My wife and I loved Guardians of the Galaxy 3, and after looking through James Gunn’s filmography we found he was one of the writers of the 2001 horror movie Thirteen Ghosts. Visually stunning but considered a commercial flop, let’s see if Thirteen Ghosts still chills after more than 20 years.

This is going to be a relatively spoiler-free plot, for two main reasons: there’s very few unexpected twists and there’s even less plot. The film follows that Arthur Kriticos, broke and grieving the loss of his wife in a fire, who lives in a tiny apartment with his son, daughter and “wise-cracking” nanny. Within their future looking bleak, the family leaps at the chance to collect on the will of Arthur’s eccentric uncle Cyrus, who died and left his nephew a house made of glass. When the family arrive, they find themselves trapped in a house with 12 angry ghosts and an infernal machine, which will kill them all unless they can escape. Along for the ride is Cyrus’s psychic assistant Dennis, and the “I’m totally not going to betray you, really” ghost hunter Kalina. It ends about as well as you can expect.

Despite some big names attached to the production, the acting in this film is awful. The exception is Matthew Lillard as the psychic Dennis, who is genuinely giving it his all in every scene. The dialogue doesn’t fare much better, rarely revealing character and barely even moving the plot along. I suppose there’s only so many variations of “Ahh! A Ghost!” that you can come up with when there’s a dozen of the damn things spread across the movie.   
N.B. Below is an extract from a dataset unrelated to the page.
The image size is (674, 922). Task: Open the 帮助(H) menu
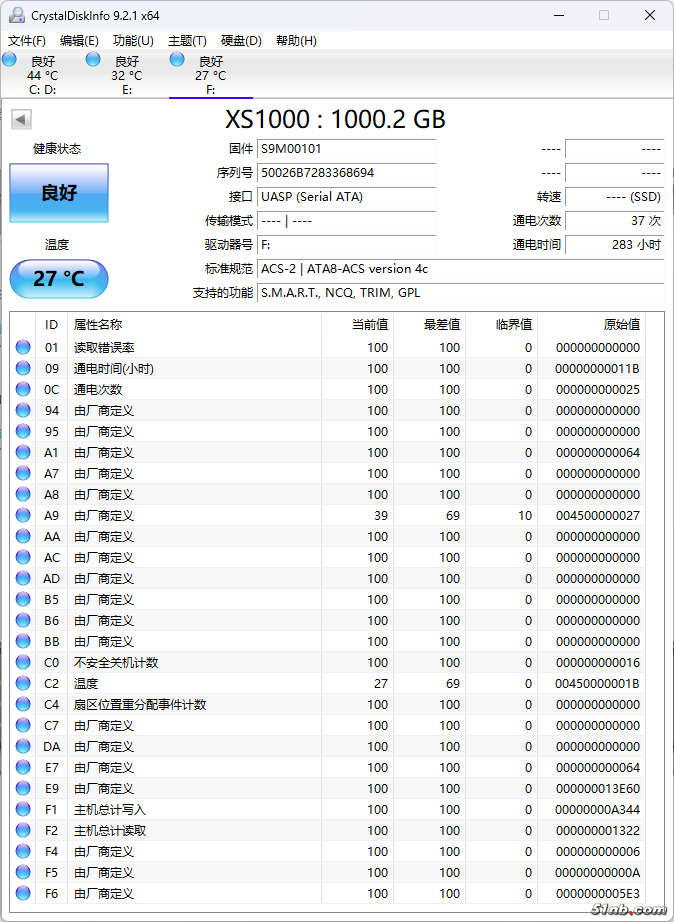click(x=296, y=41)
As for the plot, it’s a very paint-by-numbers jump scare setup, the Arthur and his family running from ghosts only to run into other ghosts. The problem is that none of the plot points are character-driven. You could have literally replaced the Kriticos family with the Scooby gang and the plot would have largely played out largely the same way. Actually, I would watch the hell out of that movie, especially as Matthew Lillard went on to play Norville “Shaggy” Rogers in Scooby-Doo the following year.

The plot problem is reflected in the Deus ex Machina of the film’s ending, which fits the Infernal Machine that powers the haunted glass house. My wife and I went back over the film’s ending, and we realised that if Arthur stood in a corner for the entire Third Act, literally nothing would have changed. Character-wise it’s the same. Apart from a brief touching moment where Arthur gets to say goodbye to the spirit of his deceased wife, no-one develops because of the film. The characters are still broke, unhappy and probably now traumatised against visiting any house with shiny surfaces…
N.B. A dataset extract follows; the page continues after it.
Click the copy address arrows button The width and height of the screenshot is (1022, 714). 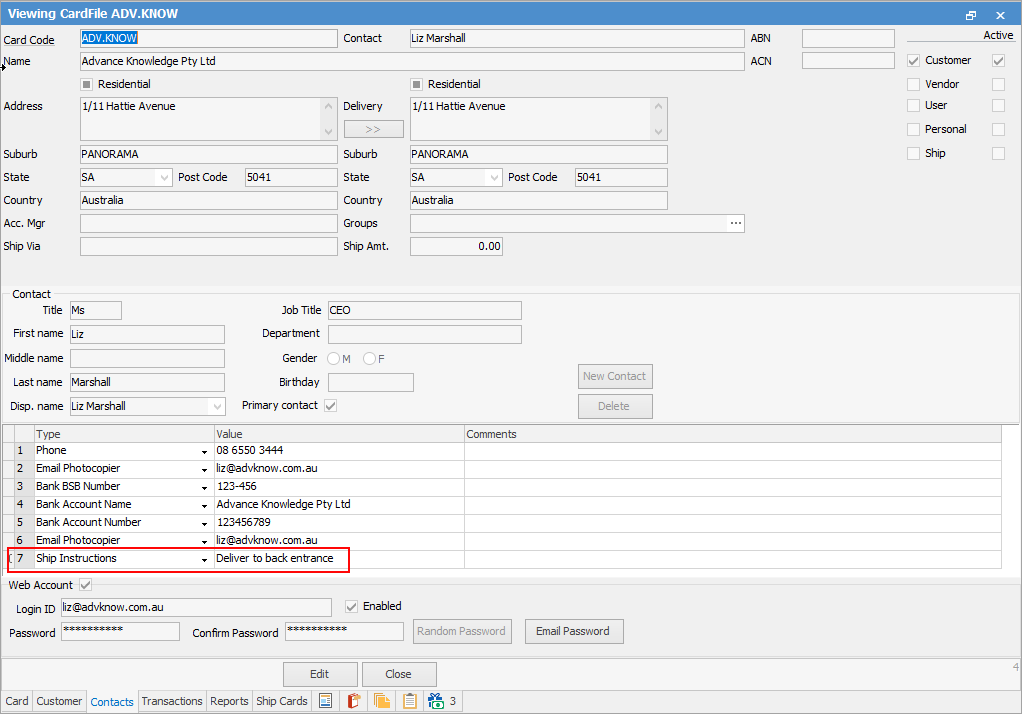click(373, 129)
The editing and camerawork is very choppy – there’s too much sights and sounds, it clutters up the tension. The exception is a fantastic scene where Arthur’s daughter doesn’t know she’s sharing a bathroom with a blood-stained ghost, but the rest of the film is a rushed busywork of jump scares and near escapes.
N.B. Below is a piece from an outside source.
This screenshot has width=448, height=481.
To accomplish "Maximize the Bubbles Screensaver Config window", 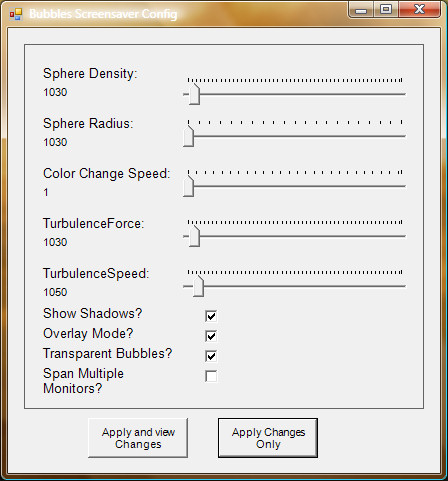I will tap(386, 10).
What most people remember about this film is the glass house itself, which even after all these years is a visually stunning gothic-steampunk museum where every glass surface is covered in Latin inscriptions. Credit where credit’s due, this is one of the best “jar” sets I’ve ever seen. I also loved the ghosts, even if the sheer number of them was overwhelming. Each is disturbing and distinct and conveys a little horror backstory in their visuals alone. Modern horror has tended towards very “samey” ghosts lately, and the wild, exaggerated, designs of the glass house’s denizens really grabs you.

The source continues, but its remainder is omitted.